What does the Titan disaster mean for deep-sea tourism? Explorers weigh in
No major accident involving an underwater tourist vehicle before Titan, say industry veterans
The catastrophic implosion of the Titan submersible near the site of the Titanic wreckage this week may serve as a grim lesson for any company aiming to take amateur adventurers to extreme depths without heeding industry expertise, longtime undersea explorers have warned.
Privately owned and operated by U.S.-based OceanGate, the safety of the Titan has been a source of concern for many in the undersea exploration community for years.
Deep-sea tourism isn't a huge industry. There are a handful of companies that take paying customers deep into the ocean. But OceanGate was an outlier because of the Titan's experimental construction — with domes made of titanium, which is common in deep-water submersibles, and a hull made of a carbon fibre, which is not.
OceanGate co-founder and CEO Stockton Rush, who was among the five victims, also refused to have the Titan classed by an independent group such as the American Bureau of Shipping or Lloyd's Register as meeting industry standards.
"Despite all the safety measures, all the experience coming from other people, all the certification process, everything we know about safety, there are still people who are taking inconsiderate risks," said Swiss explorer Bertrand Piccard.
Piccard and others who have spent their careers exploring the world far below the ocean's surface said the Titan's implosion was the first major accident involving a civilian submarine or submersible. But they say it was a disaster that could have been avoided by prioritizing safety and standards over experimental excursions for profit.
Going deep
Piccard's father was a pioneer in deep-sea exploration. Engineer and oceanographer Jacques Piccard travelled to the floor of the Mariana Trench, in the Pacific Ocean, along with U.S. oceanographer Don Walsh, in 1960. They were the first to dive that deep — more than 10,900 metres below the surface. The elder Piccard passed away in 2008.
The late engineer also built the very first touristic submarine, in 1964, which Piccard said could dive to a depth of 300 metres for a price of $40 US per ticket, which would be just under $400 when adjusted for inflation.
The cost of a trip to the Titanic wreck on the Titan was $250,000 US per person, something Piccard said reserves the wonders of the underwater world to a limited few.

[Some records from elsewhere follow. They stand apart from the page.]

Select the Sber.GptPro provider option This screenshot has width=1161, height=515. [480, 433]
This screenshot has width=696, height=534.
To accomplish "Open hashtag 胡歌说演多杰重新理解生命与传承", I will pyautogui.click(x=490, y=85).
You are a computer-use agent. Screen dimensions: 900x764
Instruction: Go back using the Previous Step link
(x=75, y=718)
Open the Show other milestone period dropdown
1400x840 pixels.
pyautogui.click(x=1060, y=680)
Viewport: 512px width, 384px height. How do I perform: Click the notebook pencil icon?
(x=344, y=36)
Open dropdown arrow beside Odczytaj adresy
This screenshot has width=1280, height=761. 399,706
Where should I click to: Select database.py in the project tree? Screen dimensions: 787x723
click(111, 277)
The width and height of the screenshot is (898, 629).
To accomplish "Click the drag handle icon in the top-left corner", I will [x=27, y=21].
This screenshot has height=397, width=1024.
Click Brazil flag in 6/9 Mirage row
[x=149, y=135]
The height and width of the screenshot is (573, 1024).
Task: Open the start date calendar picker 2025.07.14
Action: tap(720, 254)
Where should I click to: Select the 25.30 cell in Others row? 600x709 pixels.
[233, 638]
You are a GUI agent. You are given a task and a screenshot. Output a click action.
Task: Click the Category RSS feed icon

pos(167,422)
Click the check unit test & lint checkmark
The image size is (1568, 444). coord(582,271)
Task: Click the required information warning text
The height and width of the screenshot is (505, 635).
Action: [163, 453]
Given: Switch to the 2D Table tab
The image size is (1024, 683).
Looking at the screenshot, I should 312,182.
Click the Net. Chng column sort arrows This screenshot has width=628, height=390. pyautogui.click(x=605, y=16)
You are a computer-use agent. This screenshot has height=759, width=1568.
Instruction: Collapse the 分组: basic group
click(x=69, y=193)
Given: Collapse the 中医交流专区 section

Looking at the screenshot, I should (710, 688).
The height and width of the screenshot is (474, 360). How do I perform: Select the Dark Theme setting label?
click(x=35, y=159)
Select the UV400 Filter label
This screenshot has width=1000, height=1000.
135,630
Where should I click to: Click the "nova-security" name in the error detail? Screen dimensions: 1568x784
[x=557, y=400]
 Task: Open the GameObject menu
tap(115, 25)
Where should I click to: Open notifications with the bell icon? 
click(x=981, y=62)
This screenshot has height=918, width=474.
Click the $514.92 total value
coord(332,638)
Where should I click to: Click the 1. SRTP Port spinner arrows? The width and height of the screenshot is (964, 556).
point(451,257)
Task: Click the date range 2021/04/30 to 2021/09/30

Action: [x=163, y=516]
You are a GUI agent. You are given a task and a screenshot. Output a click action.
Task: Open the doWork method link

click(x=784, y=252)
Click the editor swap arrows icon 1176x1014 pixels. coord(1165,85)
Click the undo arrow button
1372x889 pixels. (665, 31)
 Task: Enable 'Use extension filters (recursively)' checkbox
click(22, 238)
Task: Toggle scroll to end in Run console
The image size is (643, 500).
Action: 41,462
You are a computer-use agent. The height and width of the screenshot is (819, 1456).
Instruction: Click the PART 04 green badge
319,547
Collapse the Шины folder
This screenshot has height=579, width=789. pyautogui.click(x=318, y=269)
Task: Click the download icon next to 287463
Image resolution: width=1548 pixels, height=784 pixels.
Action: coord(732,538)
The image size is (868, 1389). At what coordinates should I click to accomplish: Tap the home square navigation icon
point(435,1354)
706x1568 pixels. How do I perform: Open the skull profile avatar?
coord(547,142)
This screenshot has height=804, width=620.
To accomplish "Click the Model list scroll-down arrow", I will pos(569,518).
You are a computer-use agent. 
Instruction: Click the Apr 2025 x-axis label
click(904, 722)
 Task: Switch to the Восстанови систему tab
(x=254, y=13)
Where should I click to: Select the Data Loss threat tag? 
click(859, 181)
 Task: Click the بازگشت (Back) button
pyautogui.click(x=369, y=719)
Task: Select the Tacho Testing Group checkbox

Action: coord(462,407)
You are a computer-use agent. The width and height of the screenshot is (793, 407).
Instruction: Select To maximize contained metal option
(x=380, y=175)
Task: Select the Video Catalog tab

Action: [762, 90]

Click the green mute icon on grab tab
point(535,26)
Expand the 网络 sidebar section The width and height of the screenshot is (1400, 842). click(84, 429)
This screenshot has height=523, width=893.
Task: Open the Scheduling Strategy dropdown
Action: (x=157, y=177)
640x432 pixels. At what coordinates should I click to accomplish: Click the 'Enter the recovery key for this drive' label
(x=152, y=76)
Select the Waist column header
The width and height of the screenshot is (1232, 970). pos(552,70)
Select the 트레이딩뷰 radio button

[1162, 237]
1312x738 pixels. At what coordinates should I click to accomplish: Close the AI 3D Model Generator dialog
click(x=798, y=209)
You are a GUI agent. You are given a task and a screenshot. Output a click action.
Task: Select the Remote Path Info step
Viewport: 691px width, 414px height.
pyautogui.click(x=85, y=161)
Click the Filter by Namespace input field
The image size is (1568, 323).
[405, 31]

"It's a great experience for rich people, but for humankind, it's not interesting," he said in an interview from his home in Lausanne, Switzerland.
Risk assessment
The allure to explore the deepest parts of our oceans is attractive to elite amateur explorers like those aboard the Titan, said Paul Johnstone, a member of the Smithsonian Scientific Diving Control Board, a U.S.-based research institute.
"I think it's wealthy people who are able to afford to say, 'I've done something unique that no one else can do,'" Johnstone told CBC News this week from Washington, D.C., describing it as a "brand of risk or frontier tourism."
Despite the waivers each passenger had to sign, they likely wouldn't have known just how risky a trip on the Titan might be, said Capt. Alfred McLaren, a former submarine commander and veteran of deep-sea exploration.
McLaren said he has a combined total of nearly six years spent underwater, including visiting the Titanic site twice and venturing even deeper to the wreck of the Nazi warship the Bismark, which lies at a depth of 4,572 metres.
Speaking from his home in Chapel Hill, N.C., he said he doesn't have a problem with civilians being taken to great depths, so long as the vehicle carrying them is constructed properly, tested and classified, and he's unaware of any other operator who hasn't done so.
In a 2019 blog post on OceanGate's website, the company's CEO explained why the Titan wasn't classified by industry agencies. He said bringing in an outside entity to assess it was "anathema to rapid innovation" and would hinder "real-world testing."
The fact that OceanGate carried out tests on the Titan, along with multiple missions over the past three years, doesn't mean it was safe, said McLaren.
Given the extreme pressure at the depth the Titan was at when it was lost, he explained, it would only take a leak the width of a hair to cause the submersible to implode.
On Friday, Canada's Transportation Safety Board launched an investigation into the operation of the Titan by the Polar Prince support vessel off the coast of Newfoundland.
Exploring in the 'grey area'
OceanGate did not break any rules or regulations, per se, but it was in "grey area," because the Titan was operating in international waters, beyond Canada's 12-nautical-mile limit, according Sal Mercogliano, a maritime historian at Campbell University in Buies Creek, N.C.
He thinks there will be changes to laws and standards for submersibles in the aftermath of the disaster and believes Canada will have to reexamine what laws it has on the books for submersible vehicles that originate from and return to Canadian ports.
But Mercogliano has faith in the industry. He thinks there will be a time when people regularly travel to great depths in the ocean "without thinking about it," just like we now fly at extreme heights on airplanes.